Papa s’est levé de table et il a cassé son assiette sur son genou. Personne n’avait dit un mot depuis au moins un quart d’heure et on ne s’attendait vraiment pas à un truc pareil. On peut donc parler ici d’anomalie. Ensuite, il s’est mis à hurler « AH LES BÂTARDS LES BÂTARDS LES BÂTARDS ! ET PERSONNE NE FAIT RIEN OU QUOI ? CA VA CONTINUER ENCORE LONGTEMPS ? MOI, C’EST LA DERNIÈRE FOIS QU ILS ME PRENNENT POUR UN CON. LA DERNIÈRE FOIS VOUS M’ENTENDEZ ? ET QU ON ME COUPE LES COUILLES SI JE MENS ! ». Ensuite, il est allé éteindre la radio et ça a été le silence. Jamais vu un silence pareil. Maman était en état de choc. Elle a fini par recracher un beau morceau de poisson pané et elle a dit « Mais.

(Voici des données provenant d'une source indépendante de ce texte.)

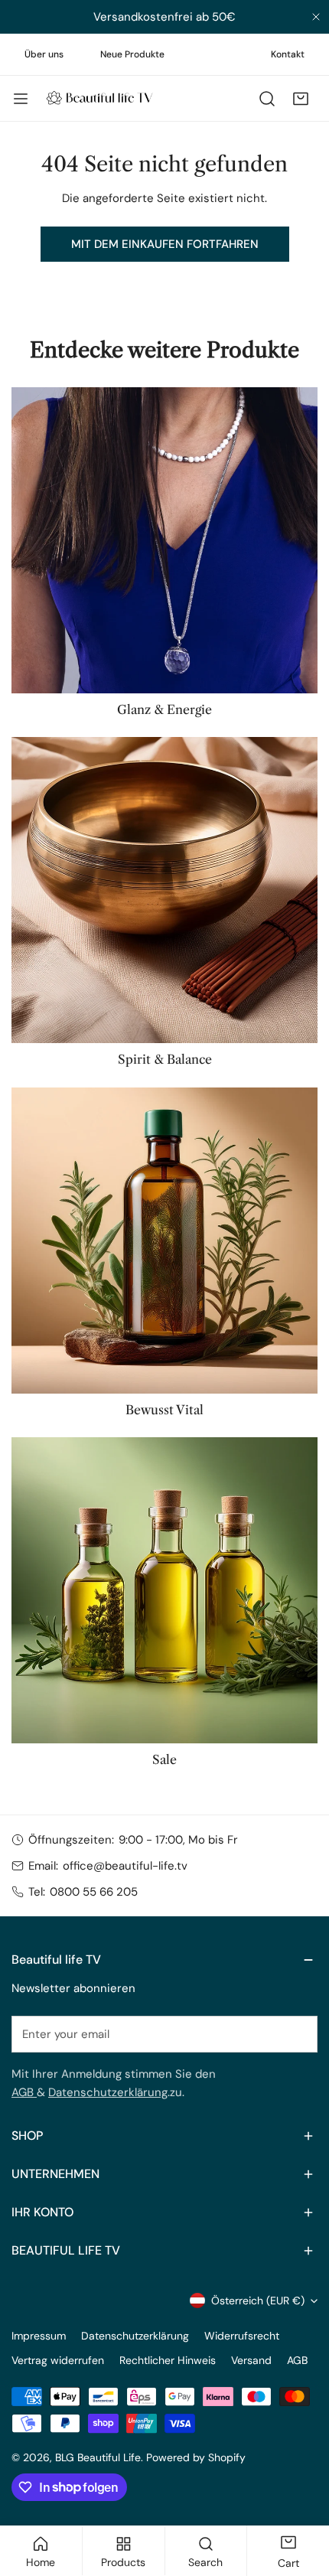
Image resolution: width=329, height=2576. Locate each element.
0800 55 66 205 (94, 1891)
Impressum (38, 2336)
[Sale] (164, 1590)
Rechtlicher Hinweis (167, 2360)
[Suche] (267, 99)
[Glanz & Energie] (164, 540)
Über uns (44, 54)
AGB (24, 2092)
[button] (301, 99)
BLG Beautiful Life (98, 2457)
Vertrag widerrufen (57, 2360)
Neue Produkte (132, 54)
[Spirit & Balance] (164, 890)
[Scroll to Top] (301, 2495)
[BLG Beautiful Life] (99, 98)
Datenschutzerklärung (108, 2092)
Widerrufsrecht (241, 2336)
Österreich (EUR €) (258, 2300)
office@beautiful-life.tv (125, 1865)
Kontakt (288, 54)
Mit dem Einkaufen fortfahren (165, 244)
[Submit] (297, 2033)
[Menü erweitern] (20, 99)
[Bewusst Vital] (164, 1240)
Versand (251, 2360)
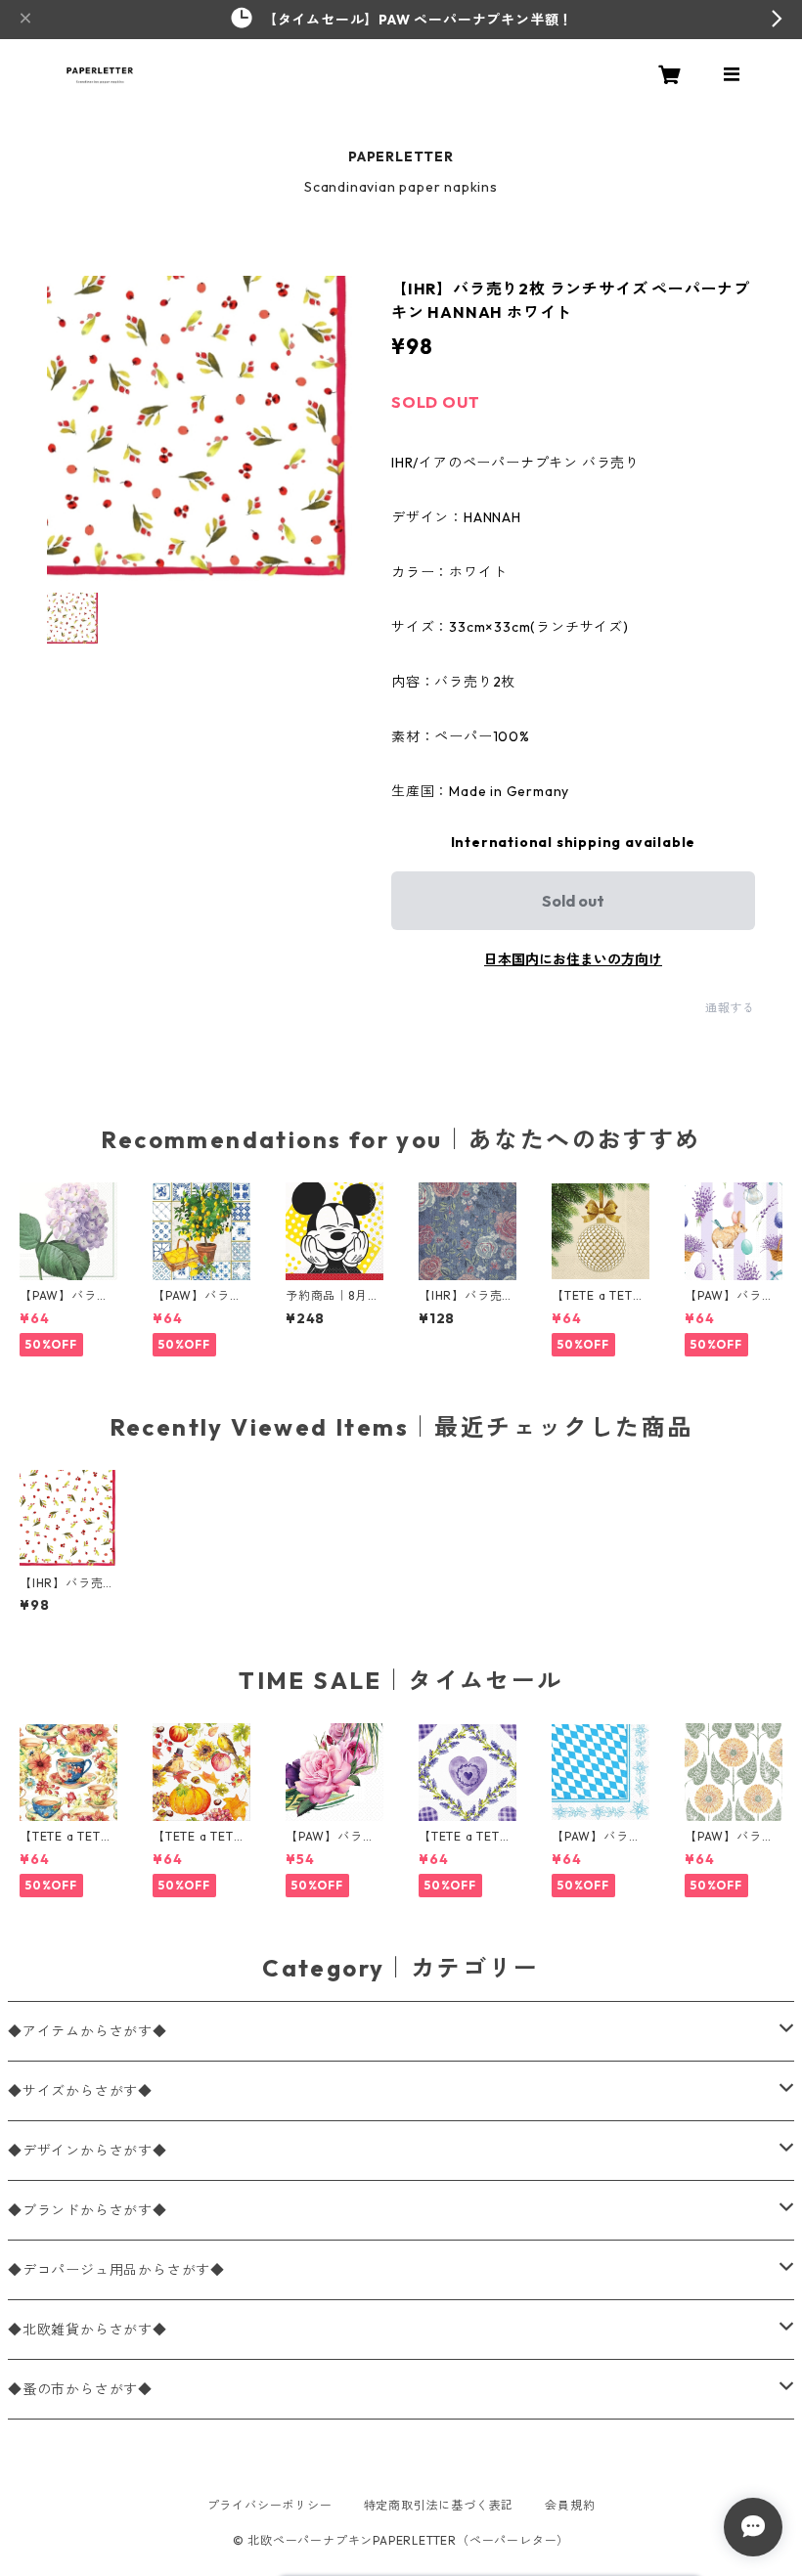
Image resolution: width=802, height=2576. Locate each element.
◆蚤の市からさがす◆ (80, 2389)
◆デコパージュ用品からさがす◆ (116, 2270)
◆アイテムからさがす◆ (87, 2031)
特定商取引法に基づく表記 (439, 2505)
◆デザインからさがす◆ (87, 2150)
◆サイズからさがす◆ (80, 2091)
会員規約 (570, 2505)
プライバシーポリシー (270, 2505)
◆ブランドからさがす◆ (87, 2210)
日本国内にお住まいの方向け (573, 959)
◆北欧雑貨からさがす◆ (87, 2329)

Mais. Mais. Non, mais… Mais. Jean-Luc. Mais… » et ce fut à peu près tout de son côté. Papa, lui, a encore répété que c’était la dernière fois, LA DERNIÈRE PUTAIN DE FOIS ! Et il nous a fait jurer de l’émasculer, si jamais il mentait. Moi je pensais : « Attends deux secondes… Mais c’est qui ce mec ? Il est génial, bordel. Le gonze vient de péter une assiette sur son genou, ma parole, c’est qui ce mec ? Je rêve ou quoi ? Sur son genou. Bam. Non mais attends : qui fait ça, sans déconner ? »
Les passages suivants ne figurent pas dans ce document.